Subscribe to enjoy similar stories. India’s retail investor landscape is undergoing a dramatic transformation. While a diverse range of stocks has captured the fancy of individuals fishing in the equity markets, the mid-cap and small-cap segment—perceived as riskier but with higher potential returns—remains a key draw.
Despite recent price fluctuations, these stocks have seen a surge in retail interest. About 56% of mid-cap stocks and 72% of small-cap firms analysed by Mint witnessed a sequential rise in retail investor count during the September quarter. In contrast, fewer than half of the stocks in the benchmark Nifty 50 index experienced a similar increase, Mint’s analysis shows.
Among the 127 mid-cap stocks analysed by Mint, 7.1% even added more new individual investors in the financial second quarter than they had in the preceding one. Despite nearly a third of these mid-cap stocks experiencing a share price decline during the September quarter, over 42% managed to grow their retail investor count in that period. Among mid-cap stocks, Yes Bank Ltd, state-run hydropower firm NHPC Ltd and wind turbine maker Suzlon Energy Ltd attracted over a million new retail investors between the July-September quarters of 2023-24 and 2024-25.

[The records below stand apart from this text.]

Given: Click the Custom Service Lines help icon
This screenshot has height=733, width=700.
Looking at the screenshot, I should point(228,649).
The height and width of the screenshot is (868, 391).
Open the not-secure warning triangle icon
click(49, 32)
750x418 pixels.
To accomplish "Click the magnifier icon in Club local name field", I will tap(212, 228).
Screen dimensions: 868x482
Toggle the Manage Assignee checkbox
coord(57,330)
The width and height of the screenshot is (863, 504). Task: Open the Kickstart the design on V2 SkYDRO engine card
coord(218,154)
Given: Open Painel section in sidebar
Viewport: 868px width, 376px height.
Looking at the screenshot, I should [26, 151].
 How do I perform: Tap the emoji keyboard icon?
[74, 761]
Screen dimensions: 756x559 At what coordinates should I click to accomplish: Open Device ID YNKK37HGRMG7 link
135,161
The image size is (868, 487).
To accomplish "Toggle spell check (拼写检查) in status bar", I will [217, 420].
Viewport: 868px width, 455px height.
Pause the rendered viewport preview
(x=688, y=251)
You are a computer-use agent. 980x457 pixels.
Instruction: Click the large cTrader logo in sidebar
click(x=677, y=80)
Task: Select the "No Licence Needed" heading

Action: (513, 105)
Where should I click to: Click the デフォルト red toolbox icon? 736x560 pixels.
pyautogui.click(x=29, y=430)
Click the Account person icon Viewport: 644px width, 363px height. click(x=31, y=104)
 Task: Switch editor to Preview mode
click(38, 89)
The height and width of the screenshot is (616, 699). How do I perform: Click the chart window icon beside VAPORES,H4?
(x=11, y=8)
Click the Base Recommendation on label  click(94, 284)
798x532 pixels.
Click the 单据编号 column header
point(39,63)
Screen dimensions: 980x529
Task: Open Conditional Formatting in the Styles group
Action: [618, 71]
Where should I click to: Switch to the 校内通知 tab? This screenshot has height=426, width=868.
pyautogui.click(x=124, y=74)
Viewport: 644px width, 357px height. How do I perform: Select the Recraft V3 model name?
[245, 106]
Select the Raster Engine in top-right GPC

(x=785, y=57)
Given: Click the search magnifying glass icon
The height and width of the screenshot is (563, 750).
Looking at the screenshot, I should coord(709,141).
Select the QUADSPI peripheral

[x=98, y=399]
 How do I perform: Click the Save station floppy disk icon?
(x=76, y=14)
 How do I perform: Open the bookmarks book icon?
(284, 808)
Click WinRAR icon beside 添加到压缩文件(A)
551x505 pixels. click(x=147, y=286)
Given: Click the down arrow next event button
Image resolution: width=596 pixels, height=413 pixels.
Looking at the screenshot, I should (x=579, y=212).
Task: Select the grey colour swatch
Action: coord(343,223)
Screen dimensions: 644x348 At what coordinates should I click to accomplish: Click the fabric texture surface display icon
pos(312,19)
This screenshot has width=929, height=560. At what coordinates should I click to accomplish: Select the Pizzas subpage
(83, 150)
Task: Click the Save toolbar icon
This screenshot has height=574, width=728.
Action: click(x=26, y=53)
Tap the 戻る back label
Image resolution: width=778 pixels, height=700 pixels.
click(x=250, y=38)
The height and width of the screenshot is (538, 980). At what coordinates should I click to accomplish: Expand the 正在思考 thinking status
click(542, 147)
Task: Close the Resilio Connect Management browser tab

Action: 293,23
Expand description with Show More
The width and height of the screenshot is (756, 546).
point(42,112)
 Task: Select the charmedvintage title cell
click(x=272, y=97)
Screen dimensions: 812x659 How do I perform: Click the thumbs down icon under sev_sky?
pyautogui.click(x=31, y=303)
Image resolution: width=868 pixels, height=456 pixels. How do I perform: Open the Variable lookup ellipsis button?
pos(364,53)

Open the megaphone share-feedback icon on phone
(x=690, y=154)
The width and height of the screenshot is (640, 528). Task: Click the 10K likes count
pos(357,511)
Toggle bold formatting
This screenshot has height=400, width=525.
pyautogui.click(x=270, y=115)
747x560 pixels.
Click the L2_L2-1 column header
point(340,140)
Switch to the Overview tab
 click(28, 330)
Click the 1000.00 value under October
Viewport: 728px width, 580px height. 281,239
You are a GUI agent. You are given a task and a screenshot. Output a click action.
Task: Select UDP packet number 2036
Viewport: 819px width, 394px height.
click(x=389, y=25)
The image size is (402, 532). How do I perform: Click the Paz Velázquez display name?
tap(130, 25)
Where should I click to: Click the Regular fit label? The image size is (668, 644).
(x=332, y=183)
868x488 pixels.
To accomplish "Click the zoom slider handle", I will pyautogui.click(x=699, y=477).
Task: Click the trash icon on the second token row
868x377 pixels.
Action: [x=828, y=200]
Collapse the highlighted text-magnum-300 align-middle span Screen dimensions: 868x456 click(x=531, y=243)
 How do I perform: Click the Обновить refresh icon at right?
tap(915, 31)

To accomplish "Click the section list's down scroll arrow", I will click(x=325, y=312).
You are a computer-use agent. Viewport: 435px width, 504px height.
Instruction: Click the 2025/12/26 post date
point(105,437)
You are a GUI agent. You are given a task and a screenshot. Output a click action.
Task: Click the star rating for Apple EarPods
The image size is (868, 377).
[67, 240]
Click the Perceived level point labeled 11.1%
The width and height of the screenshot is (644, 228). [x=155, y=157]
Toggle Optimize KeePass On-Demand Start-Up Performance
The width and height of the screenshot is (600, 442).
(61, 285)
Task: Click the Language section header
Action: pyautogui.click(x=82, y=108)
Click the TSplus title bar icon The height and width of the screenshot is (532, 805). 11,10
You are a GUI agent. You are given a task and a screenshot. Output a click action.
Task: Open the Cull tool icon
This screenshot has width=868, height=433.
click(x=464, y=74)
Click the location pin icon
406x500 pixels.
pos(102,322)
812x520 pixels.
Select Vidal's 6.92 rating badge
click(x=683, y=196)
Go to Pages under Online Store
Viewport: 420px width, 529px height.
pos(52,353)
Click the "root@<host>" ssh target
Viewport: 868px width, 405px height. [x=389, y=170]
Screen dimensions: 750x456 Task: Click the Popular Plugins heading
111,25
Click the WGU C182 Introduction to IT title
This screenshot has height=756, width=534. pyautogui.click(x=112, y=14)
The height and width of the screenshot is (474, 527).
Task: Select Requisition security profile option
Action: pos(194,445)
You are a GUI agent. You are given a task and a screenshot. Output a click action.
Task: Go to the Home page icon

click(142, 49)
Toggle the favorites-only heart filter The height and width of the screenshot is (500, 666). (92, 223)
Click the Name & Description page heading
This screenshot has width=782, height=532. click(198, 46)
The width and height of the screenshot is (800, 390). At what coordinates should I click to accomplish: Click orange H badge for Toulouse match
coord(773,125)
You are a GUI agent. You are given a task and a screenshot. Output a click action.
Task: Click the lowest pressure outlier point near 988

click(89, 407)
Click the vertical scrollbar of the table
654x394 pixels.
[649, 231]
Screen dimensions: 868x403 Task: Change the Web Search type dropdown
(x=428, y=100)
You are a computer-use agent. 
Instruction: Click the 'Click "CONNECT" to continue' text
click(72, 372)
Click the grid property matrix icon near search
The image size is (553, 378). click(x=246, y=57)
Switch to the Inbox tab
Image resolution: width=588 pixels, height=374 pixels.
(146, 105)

According to market observers, the retail rush to small- and mid-cap stocks is driven by younger, risk-tolerant individuals. “Over the past four years, small- and mid-cap stocks have consistently generated the highest returns, resulting in significantly increased participation in this market segment," said Abhishek Shah, co-fund manager at Wallfort PMS. Among small-cap stocks, 72% of 845 companies analysed by Mint grew their retail investor base in the second quarter.